**DATA EXTRACT:**
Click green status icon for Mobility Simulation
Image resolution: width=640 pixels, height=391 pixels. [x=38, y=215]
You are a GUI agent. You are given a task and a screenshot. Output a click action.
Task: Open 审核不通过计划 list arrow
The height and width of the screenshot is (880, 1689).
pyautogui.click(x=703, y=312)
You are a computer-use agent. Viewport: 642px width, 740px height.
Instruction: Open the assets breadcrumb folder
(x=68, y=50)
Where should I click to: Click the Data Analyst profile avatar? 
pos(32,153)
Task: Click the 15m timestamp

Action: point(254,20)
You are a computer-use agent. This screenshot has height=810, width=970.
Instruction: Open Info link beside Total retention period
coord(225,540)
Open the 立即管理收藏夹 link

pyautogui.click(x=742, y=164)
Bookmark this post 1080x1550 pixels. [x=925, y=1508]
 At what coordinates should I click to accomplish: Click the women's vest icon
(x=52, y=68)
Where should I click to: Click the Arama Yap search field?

**WORK INSTRUCTIONS:** Exactly as they appear, write out the lines from the one containing "Task: Click the 15m timestamp" through the final line of the entries above, both included.

**REPLY TO THE EXERCISE:**
Task: Click the 15m timestamp

Action: point(254,20)
You are a computer-use agent. This screenshot has height=810, width=970.
Instruction: Open Info link beside Total retention period
coord(225,540)
Open the 立即管理收藏夹 link

pyautogui.click(x=742, y=164)
Bookmark this post 1080x1550 pixels. [x=925, y=1508]
 At what coordinates should I click to accomplish: Click the women's vest icon
(x=52, y=68)
Where should I click to: Click the Arama Yap search field?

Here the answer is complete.